Di Emanuela Orlandi si sono perse le tracce da quel 22 giugno 1983, l’ultimo giorno in cui fu vista da famiglia e amici. Da allora di lei non si seppe più nulla, quasi 40 anni di depistaggi, indiscrezioni e false piste.
Sul caso emergono due testimoni, probabilmente inconsapevoli, che avrebbero potuto fornire elementi utili alle indagini. Una di loro è attualmente ricoverata in una clinica psichiatrica, l’altra avrebbe affrontato per anni forti trattamenti di natura farmacologica. Ma c’è anche un giovane che fu minacciato di morte.
Le storie degli amici
Proprio le storie di Raffaele Monzi e quella Silvia Vetere sono state analizzate dal Corriere della Sera. Nel primo caso si tratta di una compagna del corso di musica, lo stesso frequentato da Emanuela Orlandi nel complesso di Sant’Apollinare, l’ultimo luogo frequentato prima di sparire nel nulla.
L’attuale 59enne non si è mai ripresa da quell’episodio ed è stata ricoverata in una struttura psichiatrica vicino Roma. Tempo fa anche la madre della donna raccontò il dolore passato da quei terribili momenti. La famiglia decise di lasciare la Capitale, trasferendosi a Bolzano, ma alcune persone avrebbero continuato a controllare la famiglia.
“Raffaella fu seguita da un giovane biondino. Ogni volta ce lo trovavamo davanti e un giorno le disse: ‘Vieni via con me, lascia i tuoi genitori…’“, spiegò la donna. Probabilmente durante una delle ultime conversazioni avrebbe rivelato dettagli utili per ricostruire l’identità del rapitore, ribadendo di avere un appuntamento con una persona.

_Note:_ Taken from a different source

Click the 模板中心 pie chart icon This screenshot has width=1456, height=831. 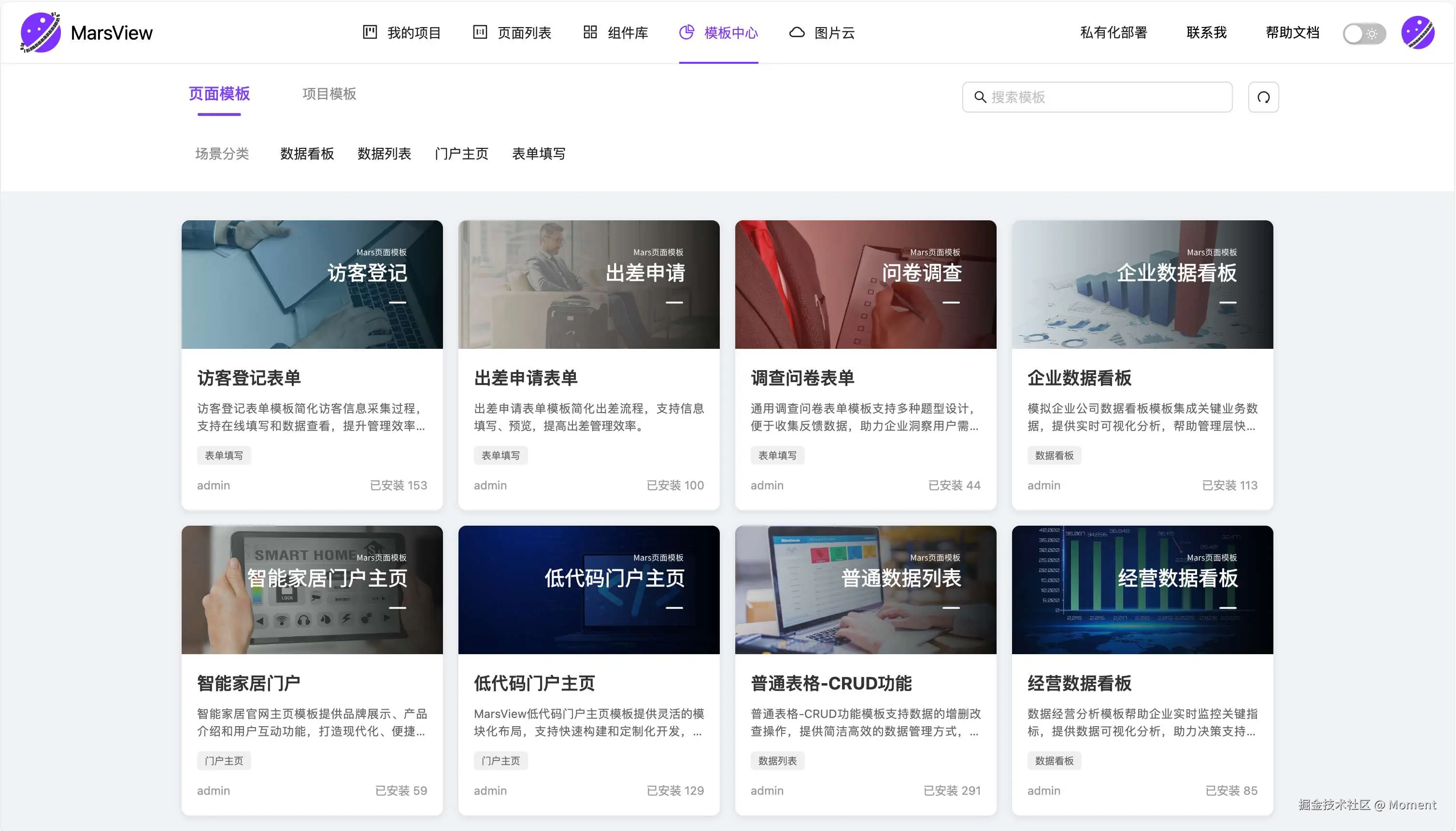coord(687,32)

Dall’altro lato c’è invece Silvia Vetere, compagna di classe al Convitto, che nel 1983 e nel 2008 fornì una visione della scomparsa differente rispetto alle varie descrizioni raccolte nel corso di quegli anni. “Emanuela aveva intenzione di trovarsi un lavoro. Non aveva voglia di studiare e faceva sega a scuola. Non mi vedrete per un po’“, spiegò negli anni Ottanta Silvia, citando le parole dell’amica Emanuela.

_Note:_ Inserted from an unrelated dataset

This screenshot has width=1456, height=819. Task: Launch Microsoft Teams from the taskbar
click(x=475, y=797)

E proprio la voglia di lavorare piuttosto che studiare potrebbe essere una chiave fatale che, di conseguenza, avrebbe fatto cadavere Emanuela Orlandi in una possibile trappola. Al momento le ipotesi e i dubbi restano però ancora tanti.
Addirittura il cugino 61enne Massimo Festa non ci sarebbe alcun dubbio. “Silvia è stata vittima di un ulteriore sequestro, è stata portata in strutture psichiatriche per impedirle di ripetere quel che sapeva su Emanuela Orlandi“, spiega l’uomo citato dal Corriere della Sera.

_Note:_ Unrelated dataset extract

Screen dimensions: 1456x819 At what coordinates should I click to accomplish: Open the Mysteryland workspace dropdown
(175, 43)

Anche il compagno di scuola, Pierluigi Magnesio, non fornì alcun dato utile durante la seconda inchiesta, ma con un elemento inquietante. Chiamando al Telefono giallo, infatti, il 7 ottobre 1987 disse: “Buonasera, sono Pierluigi. Se parlo, mi ammazzano“, ribadì l’uomo che poi fu identificato dalla Procura di Roma.
Il lavoro della commissione d’inchiesta
Nella giornata di martedì 6 giugno 2023 è previsto l’avvio della commissione parlamentare d’inchiesta anche al Senato sulla vicenda di Emanuela Orlandi. Si tratta di un disegno di legge già approvato due mesi fa alla Camera, ma che avrebbe fatto vacillare più di qualche partito della maggioranza.
Ciò è emerso in conseguenza dei recenti attacchi di Pietro Orlandi, fratello della ragazza scomparsa quasi 40 anni fa, contro Giovanni Paolo II. “Della verità ne hanno bisogno tutti, non solo i familiari di Emanuela“, spiega Laura Sgrò.
L’avvocato della famiglia ha depositato nella giornata di martedì 6 giugno 2023 una memoria alla Prima Commissione Affari istituzionali al Senato. Sul fronte Vaticano emerge invece la figura di Alessandro Diddi, promotore di giustizia, che punta alla diretta collaborazione con la Procura di Roma.